Il procuratore facente funzione Cristina Rota, che ha creato un pool Covid dedicato solamente dei casi legati all'epidemia, ha infatti delegato i carabinieri del Nas di Brescia che hanno acquisito documentazione nel presidio sanitario del paese della Bergamasca, per capire se siano state adottate o meno le misure adeguate per evitare la propagazione del virus in una delle zone che è stata tra le più martoriate d'Italia. L'indagine per epidemia colposa, al momento a carico di ignoti, «è estremamente delicata - dice il Procuratore Rota - e va condotta con il massimo della serenità e riservatezza e nel rispetto da un lato delle vittime e dei loro familiari e dall'altro degli operatori sanitari, medici e paramedici, che in questo momento stanno dando il massimo e che contano tra le loro fila operatori che hanno perso la vita».

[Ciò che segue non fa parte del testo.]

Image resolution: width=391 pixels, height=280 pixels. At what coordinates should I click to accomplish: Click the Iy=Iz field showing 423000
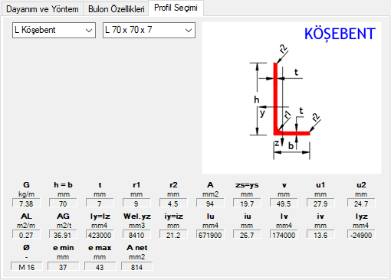pyautogui.click(x=100, y=235)
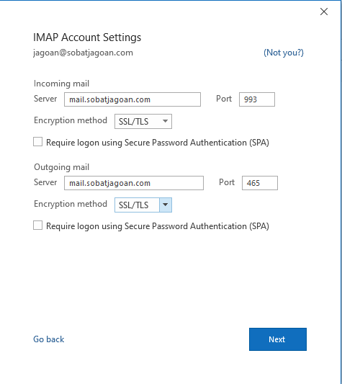Expand the Incoming mail encryption dropdown arrow
The width and height of the screenshot is (342, 384).
(166, 121)
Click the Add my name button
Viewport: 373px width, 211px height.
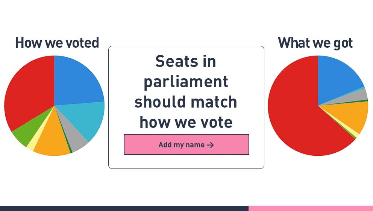pyautogui.click(x=186, y=144)
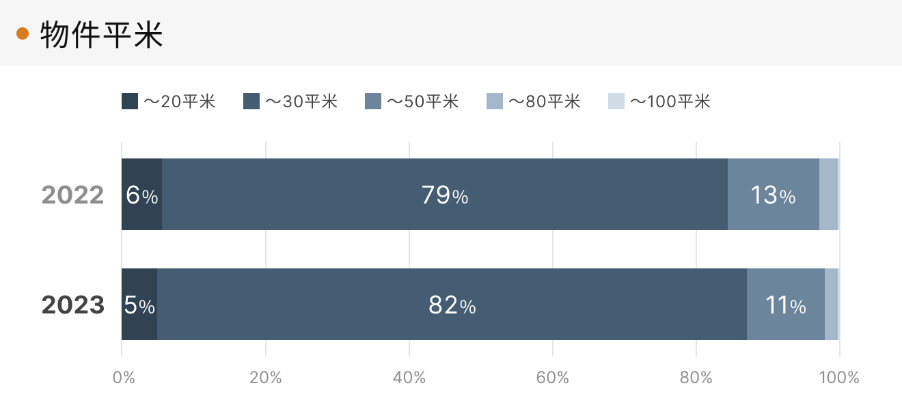Toggle the ～30平米 legend label

coord(301,102)
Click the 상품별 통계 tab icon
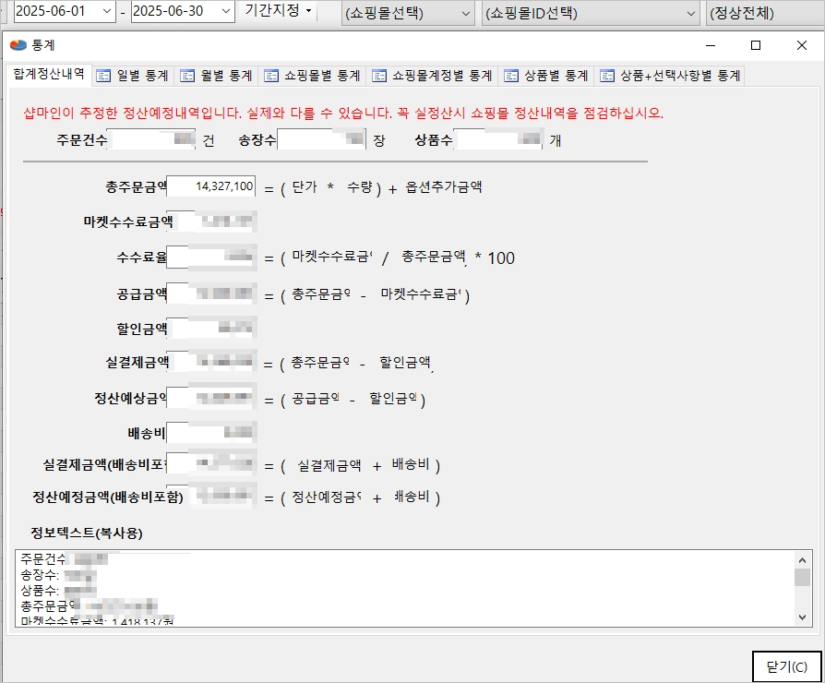 click(x=511, y=76)
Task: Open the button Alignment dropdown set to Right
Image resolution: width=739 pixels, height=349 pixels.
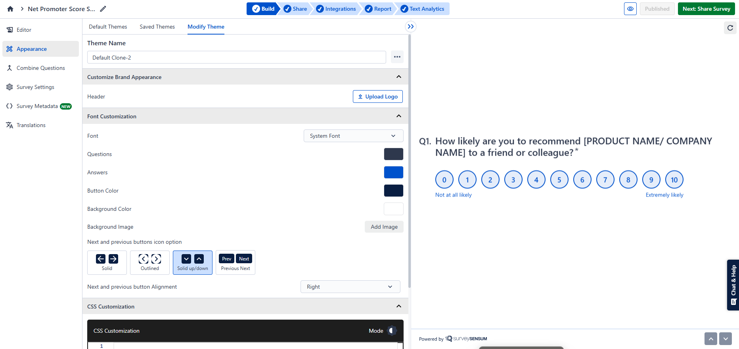Action: pos(350,287)
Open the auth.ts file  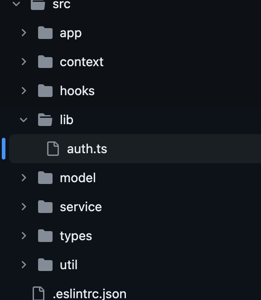135,149
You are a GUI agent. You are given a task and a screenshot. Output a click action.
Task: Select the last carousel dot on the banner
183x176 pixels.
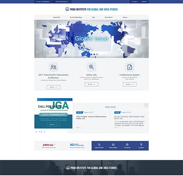pyautogui.click(x=97, y=54)
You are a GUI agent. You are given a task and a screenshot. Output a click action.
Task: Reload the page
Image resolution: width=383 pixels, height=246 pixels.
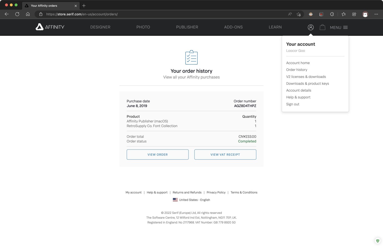coord(17,14)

Nel mirino di inquirenti e investigatori, che si sono fatti consegnare le cartelle cliniche di alcune persone, ci sono sia la gestione dei primi malati risultati positivi al Covid-19 che sarebbero stati ricoverati, questo il sospetto, senza essere stati isolati dagli altri degenti, sia la decisione il 23 febbraio di chiudere e riaprire dopo alcune ore il pronto soccorso dove si erano registrati due casi, quello di un paziente e quello di un infermiere. Episodio questo su cui è intervenuto l'assessore al Welfare Giulio Gallera per il quale «è falsa la ricostruzione secondo cui dopo il primo contagiato non è stato sanificato prima della riapertura» avvenuta «in condivisone con la Regione, come avevamo fatto per Codogno. Contestualmente - ha aggiunto l'assessore - vengono fatti i tamponi a tutto il personale e ai malati che avevano polmoniti interstiziali. Vengono subito mappati i contagi».

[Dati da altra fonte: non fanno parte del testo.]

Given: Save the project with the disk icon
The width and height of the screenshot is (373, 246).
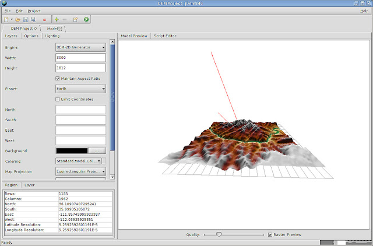Looking at the screenshot, I should (x=26, y=19).
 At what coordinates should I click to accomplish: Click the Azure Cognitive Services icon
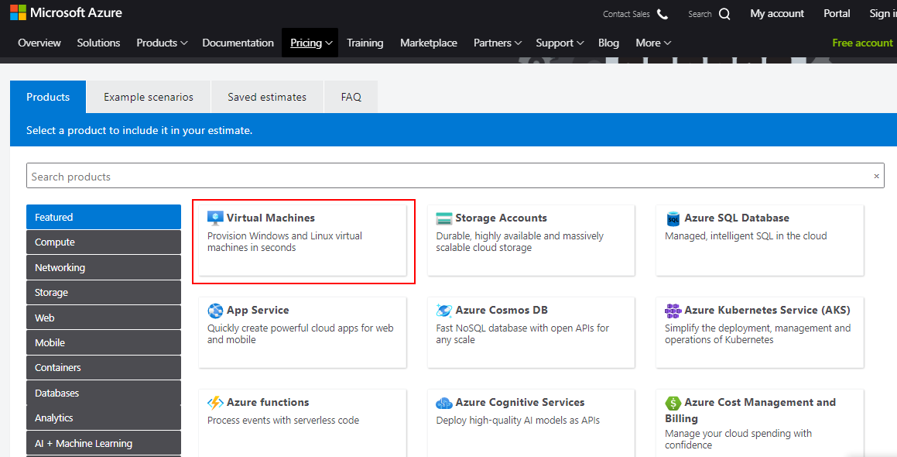pyautogui.click(x=444, y=403)
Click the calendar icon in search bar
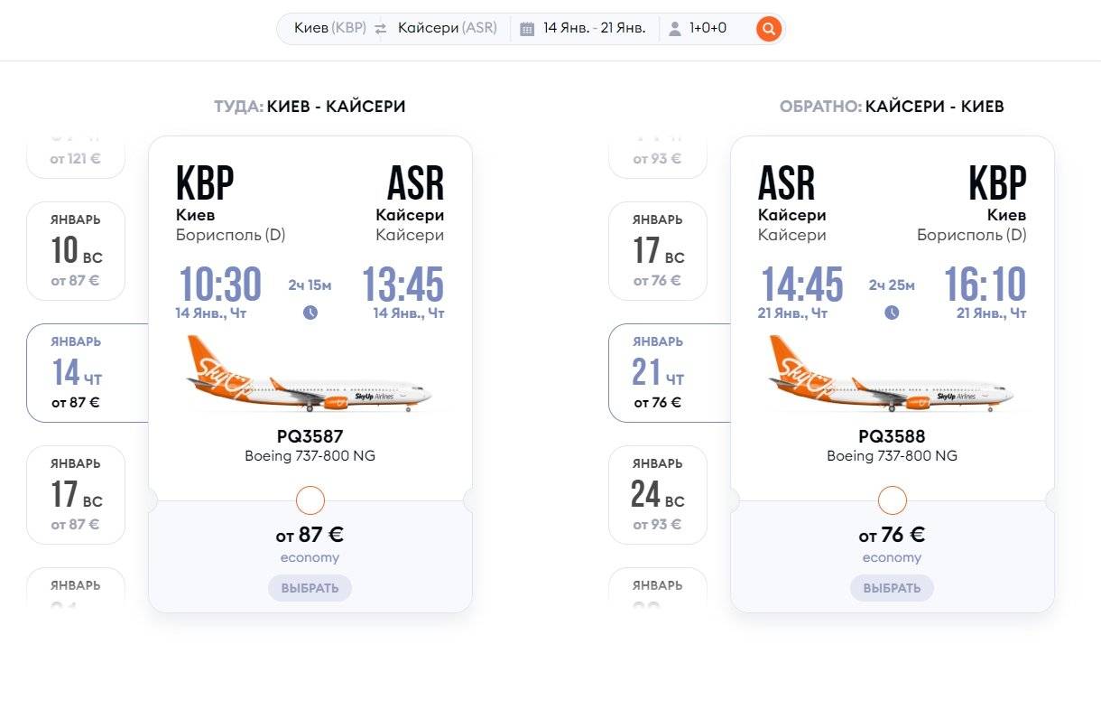This screenshot has width=1101, height=719. tap(528, 29)
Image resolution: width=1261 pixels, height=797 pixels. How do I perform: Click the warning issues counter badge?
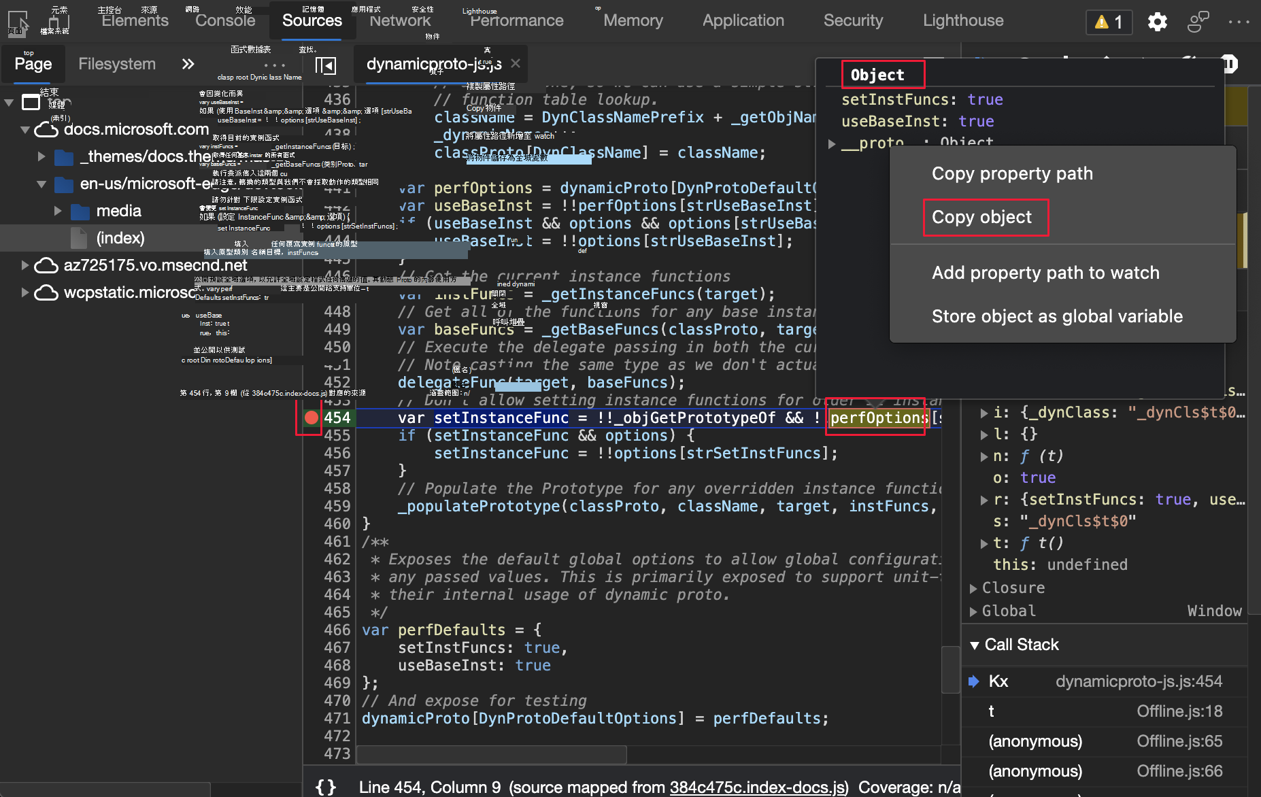(x=1109, y=22)
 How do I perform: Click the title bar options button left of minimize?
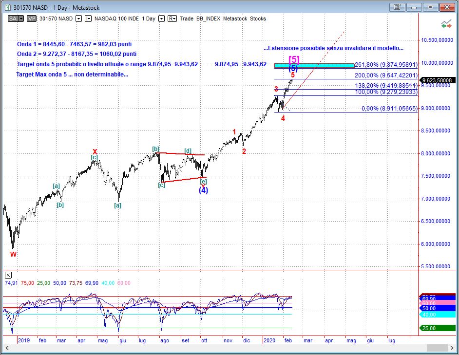tap(397, 7)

Gallera è ritornato anche a parlare delle Rsa: «sono strutture private, gestite da privati» e quindi sono loro che «devono organizzarle e hanno la responsabilità» mentre alla Regione, che ha aperto una commissione di indagine, spetta «un compito di sorveglianza che abbiamo eseguito». Ma sulle inchieste ha fatto sentire la sua voce anche Massimo Galli, direttore dell'Istituto di Scienze Biomediche del Sacco. «Che i medici di Alzano o di Codogno finiscano per fare i capri espiatori di questa vicenda lo trovo veramente indegno e inaccettabile», ha detto.